Hay quienes están en el transporte por tradición familiar y otros porque es ahí donde terminaron encontrando su lugar. Jahaziel llegó siguiendo ambos caminos.
Desde niño le apasionaba todo lo que tuviera un motor y, con el tiempo, los camiones no fueron la excepción. Alguna vez incluso tuvo un sueño infantil de convertirse en operador de una de las pipas del creciente negocio de su padre, el cual con los años se convertiría en Grupo Ginez.
Apenas salió de la carrera de Administración Financiera cuando, impulsado por su progenitor para devolverle a esta empresa familiar todo lo que le había dado durante su formación, se incorporó al negocio, asumiendo la Dirección General, luego de que su papá le confiara las decisiones de la organización.
De eso han pasado siete años, y Jahaziel reconoce que cuando tomó esta responsabilidad, estaba lleno de entusiasmo pero aún era inexperto y descubrió rápidamente que el transporte era mucho más complejo de lo que había imaginado.
El core de Grupo Ginez no es precisamente este sector, pues la compañía fundada hace 43 años por su padre, está enfocada principalmente en la fabricación y venta de productos de limpieza; sin embargo, el transporte llegó por inercia, casi de la misma forma en que Jahaziel llegó a esta industria.
Y es que con el volumen que esta compañía tenía, se convirtió en distribuidor de sus productos y de materias primas químicas, a través de Cloro de Hidalgo, filial donde reside la división de transporte pesado.
Fue justo en esta área en la que Jahaziel se encontró con los desafíos más complejos, pero también con las oportunidades: “El transporte es una división secundaria del grupo y no era visto como un negocio que tenía que ser rentable”, comenta.
Así, el joven empresario comenzó a cuestionar decisiones que nunca antes se habían medido en la empresa: consumo de diésel, utilización de unidades, planeación de rutas, productividad de la flota y de los propios operadores. “Y me di cuenta de que ahí teníamos un boquete”, expresa.

• _Registros listados_
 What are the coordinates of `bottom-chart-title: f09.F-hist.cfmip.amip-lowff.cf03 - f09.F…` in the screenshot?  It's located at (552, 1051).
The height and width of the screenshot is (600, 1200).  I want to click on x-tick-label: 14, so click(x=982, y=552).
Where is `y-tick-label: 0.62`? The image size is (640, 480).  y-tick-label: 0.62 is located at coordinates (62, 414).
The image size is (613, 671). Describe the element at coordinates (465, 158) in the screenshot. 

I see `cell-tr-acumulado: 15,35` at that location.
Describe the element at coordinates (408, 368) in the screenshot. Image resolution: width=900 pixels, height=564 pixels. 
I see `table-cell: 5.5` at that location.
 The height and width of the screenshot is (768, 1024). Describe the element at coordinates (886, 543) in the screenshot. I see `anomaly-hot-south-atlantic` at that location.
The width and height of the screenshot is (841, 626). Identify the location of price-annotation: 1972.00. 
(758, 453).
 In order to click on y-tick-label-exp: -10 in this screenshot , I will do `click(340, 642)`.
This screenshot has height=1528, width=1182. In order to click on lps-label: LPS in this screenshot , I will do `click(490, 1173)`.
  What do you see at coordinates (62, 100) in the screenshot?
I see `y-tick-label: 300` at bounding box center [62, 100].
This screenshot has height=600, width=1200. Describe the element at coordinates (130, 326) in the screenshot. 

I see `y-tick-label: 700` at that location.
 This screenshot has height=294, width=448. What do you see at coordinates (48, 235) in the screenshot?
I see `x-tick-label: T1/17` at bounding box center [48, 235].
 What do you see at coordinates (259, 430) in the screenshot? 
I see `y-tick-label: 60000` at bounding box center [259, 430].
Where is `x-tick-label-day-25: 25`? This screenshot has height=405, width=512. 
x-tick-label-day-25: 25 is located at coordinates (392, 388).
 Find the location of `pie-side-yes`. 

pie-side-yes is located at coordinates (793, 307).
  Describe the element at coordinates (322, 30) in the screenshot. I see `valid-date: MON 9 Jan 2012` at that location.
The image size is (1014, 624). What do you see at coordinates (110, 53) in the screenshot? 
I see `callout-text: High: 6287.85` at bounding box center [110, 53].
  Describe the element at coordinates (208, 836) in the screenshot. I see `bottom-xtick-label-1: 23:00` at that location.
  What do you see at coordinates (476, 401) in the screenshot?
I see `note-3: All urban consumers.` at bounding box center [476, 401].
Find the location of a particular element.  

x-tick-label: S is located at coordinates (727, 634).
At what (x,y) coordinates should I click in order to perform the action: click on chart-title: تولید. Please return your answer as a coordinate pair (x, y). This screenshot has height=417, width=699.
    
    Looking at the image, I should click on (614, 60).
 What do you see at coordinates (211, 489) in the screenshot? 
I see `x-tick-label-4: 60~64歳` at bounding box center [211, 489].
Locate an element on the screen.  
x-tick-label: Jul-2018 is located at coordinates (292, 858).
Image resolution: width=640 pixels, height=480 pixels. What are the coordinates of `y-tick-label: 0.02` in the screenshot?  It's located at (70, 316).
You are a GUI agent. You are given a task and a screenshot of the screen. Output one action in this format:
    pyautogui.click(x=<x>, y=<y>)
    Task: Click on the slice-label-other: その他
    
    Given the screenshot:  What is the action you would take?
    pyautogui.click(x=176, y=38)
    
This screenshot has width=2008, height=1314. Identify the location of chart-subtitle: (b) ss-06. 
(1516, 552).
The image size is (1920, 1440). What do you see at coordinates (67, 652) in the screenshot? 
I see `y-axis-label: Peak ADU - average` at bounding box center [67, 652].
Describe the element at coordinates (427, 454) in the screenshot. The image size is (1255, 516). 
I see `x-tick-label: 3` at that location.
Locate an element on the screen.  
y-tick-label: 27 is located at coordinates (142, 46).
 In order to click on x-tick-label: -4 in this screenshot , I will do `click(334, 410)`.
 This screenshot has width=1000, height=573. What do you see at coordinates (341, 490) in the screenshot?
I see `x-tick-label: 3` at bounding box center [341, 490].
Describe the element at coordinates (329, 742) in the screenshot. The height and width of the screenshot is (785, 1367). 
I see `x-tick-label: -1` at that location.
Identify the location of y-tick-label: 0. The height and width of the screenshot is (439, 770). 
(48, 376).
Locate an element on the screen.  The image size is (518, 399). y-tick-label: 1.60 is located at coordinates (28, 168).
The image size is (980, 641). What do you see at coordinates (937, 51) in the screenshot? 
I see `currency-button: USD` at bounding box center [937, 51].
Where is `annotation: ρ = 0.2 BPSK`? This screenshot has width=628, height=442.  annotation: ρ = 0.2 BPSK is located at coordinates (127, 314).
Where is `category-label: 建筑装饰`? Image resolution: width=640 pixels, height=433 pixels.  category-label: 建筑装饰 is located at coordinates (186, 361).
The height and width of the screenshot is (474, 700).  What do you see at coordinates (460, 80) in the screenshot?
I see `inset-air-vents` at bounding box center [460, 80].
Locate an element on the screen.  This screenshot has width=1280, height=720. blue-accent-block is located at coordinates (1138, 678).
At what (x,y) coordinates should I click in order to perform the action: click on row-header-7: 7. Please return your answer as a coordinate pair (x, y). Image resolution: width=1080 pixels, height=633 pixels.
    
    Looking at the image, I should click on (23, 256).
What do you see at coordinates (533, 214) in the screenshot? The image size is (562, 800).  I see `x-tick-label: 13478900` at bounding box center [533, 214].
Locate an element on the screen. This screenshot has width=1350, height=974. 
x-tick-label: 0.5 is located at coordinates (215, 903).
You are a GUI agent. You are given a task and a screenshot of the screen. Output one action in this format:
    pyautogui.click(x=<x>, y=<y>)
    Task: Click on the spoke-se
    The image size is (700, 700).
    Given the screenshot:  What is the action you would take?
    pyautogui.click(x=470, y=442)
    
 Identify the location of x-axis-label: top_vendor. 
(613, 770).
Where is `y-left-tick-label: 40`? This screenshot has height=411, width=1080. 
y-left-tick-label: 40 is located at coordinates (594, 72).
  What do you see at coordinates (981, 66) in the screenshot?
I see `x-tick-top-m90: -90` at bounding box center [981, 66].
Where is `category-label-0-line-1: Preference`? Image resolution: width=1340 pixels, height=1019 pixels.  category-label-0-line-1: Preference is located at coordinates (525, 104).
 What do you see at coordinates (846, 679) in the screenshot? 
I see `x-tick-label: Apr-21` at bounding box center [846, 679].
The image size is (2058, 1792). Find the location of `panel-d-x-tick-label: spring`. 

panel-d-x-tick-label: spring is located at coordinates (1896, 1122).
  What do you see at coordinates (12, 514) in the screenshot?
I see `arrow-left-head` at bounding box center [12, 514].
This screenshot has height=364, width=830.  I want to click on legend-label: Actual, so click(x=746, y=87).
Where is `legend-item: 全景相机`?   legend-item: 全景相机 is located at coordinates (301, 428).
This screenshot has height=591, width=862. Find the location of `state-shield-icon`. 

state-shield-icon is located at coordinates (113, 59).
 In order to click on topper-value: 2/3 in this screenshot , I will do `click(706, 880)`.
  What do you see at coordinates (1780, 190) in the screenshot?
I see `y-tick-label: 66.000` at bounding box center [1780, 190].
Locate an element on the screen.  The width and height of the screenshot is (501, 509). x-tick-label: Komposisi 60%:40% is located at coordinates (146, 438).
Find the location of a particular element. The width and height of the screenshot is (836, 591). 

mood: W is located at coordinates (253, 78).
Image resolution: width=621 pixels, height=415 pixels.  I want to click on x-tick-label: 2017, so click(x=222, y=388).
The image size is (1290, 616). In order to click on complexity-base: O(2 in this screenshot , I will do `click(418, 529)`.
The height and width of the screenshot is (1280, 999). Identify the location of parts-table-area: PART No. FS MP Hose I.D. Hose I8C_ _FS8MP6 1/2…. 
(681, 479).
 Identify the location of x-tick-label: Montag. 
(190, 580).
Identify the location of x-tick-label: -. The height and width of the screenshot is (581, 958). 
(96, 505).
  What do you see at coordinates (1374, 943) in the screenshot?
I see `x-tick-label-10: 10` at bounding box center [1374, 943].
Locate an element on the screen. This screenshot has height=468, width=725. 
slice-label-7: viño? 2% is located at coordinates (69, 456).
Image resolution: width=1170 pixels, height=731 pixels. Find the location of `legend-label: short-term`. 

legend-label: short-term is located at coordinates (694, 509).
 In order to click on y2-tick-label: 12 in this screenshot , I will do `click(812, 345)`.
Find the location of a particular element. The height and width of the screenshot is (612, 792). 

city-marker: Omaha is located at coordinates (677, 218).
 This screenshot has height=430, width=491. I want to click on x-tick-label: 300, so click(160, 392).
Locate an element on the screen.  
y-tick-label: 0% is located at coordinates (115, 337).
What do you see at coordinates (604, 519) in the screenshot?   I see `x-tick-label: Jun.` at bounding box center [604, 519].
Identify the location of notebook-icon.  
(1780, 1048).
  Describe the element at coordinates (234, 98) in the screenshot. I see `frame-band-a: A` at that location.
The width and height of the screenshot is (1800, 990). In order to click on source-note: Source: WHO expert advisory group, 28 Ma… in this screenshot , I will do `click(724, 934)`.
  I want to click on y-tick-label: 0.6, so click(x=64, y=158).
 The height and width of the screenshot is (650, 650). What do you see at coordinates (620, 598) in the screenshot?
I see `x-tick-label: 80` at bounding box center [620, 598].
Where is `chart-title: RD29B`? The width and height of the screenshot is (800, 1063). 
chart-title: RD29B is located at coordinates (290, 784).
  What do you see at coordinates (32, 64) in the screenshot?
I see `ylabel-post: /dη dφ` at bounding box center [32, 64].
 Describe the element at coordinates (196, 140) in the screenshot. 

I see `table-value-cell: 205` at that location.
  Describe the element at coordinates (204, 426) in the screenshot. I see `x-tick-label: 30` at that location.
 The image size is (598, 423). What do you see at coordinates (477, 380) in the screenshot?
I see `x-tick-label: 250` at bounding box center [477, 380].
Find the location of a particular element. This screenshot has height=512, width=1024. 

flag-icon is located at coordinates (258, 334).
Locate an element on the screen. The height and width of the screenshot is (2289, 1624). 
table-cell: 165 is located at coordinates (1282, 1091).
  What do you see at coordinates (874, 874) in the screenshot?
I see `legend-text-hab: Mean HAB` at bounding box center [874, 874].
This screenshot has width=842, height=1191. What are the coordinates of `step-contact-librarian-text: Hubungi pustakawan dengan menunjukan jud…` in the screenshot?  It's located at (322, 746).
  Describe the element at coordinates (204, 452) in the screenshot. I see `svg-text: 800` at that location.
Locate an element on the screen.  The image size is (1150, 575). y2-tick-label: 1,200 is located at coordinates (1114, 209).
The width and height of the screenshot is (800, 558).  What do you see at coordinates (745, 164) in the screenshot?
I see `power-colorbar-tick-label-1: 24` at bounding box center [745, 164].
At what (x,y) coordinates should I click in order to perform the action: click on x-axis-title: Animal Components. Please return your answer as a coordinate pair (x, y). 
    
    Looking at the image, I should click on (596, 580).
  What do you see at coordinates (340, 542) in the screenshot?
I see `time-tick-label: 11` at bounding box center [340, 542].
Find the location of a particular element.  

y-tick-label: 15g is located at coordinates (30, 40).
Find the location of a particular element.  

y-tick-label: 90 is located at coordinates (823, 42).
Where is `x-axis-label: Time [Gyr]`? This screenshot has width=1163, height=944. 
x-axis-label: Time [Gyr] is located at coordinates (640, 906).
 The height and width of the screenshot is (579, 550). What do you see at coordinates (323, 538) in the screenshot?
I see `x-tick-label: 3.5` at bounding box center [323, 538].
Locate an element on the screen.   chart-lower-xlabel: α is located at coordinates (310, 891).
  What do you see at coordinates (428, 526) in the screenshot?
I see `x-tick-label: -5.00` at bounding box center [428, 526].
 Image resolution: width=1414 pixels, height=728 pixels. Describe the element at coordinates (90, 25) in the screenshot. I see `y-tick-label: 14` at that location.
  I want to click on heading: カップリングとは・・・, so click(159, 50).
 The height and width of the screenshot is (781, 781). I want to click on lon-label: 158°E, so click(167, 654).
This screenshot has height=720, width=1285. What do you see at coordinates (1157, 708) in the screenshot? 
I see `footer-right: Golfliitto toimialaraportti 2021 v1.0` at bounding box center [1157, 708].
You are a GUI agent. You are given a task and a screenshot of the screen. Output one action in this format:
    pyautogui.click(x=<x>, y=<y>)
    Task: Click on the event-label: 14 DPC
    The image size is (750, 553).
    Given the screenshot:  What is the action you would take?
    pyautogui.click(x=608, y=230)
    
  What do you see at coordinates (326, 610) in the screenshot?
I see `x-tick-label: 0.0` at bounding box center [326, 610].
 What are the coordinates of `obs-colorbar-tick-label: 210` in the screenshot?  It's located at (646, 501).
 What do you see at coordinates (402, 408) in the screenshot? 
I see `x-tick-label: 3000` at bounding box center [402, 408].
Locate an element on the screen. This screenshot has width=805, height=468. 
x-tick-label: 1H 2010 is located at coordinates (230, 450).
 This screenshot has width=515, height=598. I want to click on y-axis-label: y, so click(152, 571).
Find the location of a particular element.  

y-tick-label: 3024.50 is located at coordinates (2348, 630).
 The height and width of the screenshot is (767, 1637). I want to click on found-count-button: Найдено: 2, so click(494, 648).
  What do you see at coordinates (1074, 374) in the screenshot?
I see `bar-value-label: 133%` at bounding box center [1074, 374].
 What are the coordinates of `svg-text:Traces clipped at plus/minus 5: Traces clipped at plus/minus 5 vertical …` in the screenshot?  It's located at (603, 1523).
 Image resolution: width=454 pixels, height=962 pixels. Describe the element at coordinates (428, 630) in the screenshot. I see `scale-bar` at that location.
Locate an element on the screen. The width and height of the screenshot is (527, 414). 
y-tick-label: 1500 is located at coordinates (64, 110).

• _Problema a resolver_
Retoma el texto sobre Jahaziel y Grupo Ginez y continúalo a partir de su última oración. Los registros no guardan relación con el texto sobre Jahaziel y Grupo Ginez.

• _Resultado_
Recuerda que le pareció tan retador que hubo momentos en los que estuvo a punto de decidir deshacerse de la flota y tercerizar el transporte; sin embargo, su ya mencionada pasión motor lo llevó a querer aprender más sobre las configuraciones, rendimientos y cómo utilizarlos a su favor.
“Al final, por esa pasión dije: no, hay que aguantar, quiero intentar, poner esto en orden y aprender a controlarlo antes de tomar una decisión tan drástica”, comparte en entrevista para TyT.
Así, poco a poco impulsó una cultura basada en datos en Cloro de Hidalgo: “Cuando empezamos a mapear las rutas y a sacar costos que antes no teníamos, el negocio funcionó con mejores números”.
Uno como joven tiene esas ganas de innovar, de transformar, de dejar huella y de construir su propio legado”, Jahaziel Ginez.
Sin dar un paso atrás
Aunque revisar indicadores de operación dio sus frutos de eficiencia, no todo fue sencillo. En esta labor, Jahaziel detectó una problemática que requirió la instalación de cámaras en los camiones. No fue una medida popular entre sus conductores, al grado de que amenazaron con detener toda la operación.
Y si bien hasta su padre le aconsejó quitar esta tecnología, Jahaziel fue firme, convencido de que, si cedía, estaría sometido a las condiciones de los operadores cada vez que quisiera implementar una mejora: “Le dije a mi papá: tú me dijiste que me apoyarías en las decisiones y ésta es una de ellas. No pienso dar un paso atrás”.
Mantener esta postura le ayudó a ganar terreno en el negocio y en la relación con sus colaboradores, incluso a pesar de su juventud. De hecho, destaca que no le son ajenas las problemáticas de los conductores y promueve entre ellos una vida saludable y con equilibrio entre trabajo y familia: “He tratado de meterme a las tripas, al corazón del transporte para entender sobre todo la parte humana”.
Jahaziel Ginez señala que este tipo de decisiones es inherente a las nuevas generaciones que llegan al sector y que apuestan por la digitalización y la actualización: “En esa parte creo que la juventud se vuelve una gran cualidad”.
En este sentido, reconoce que en el transporte los jóvenes empiezan a dejar huella y aunque es una industria que requiere carácter les aconseja: “No se desanimen, hoy más que nunca se necesita talento, profesionalización e innovación”.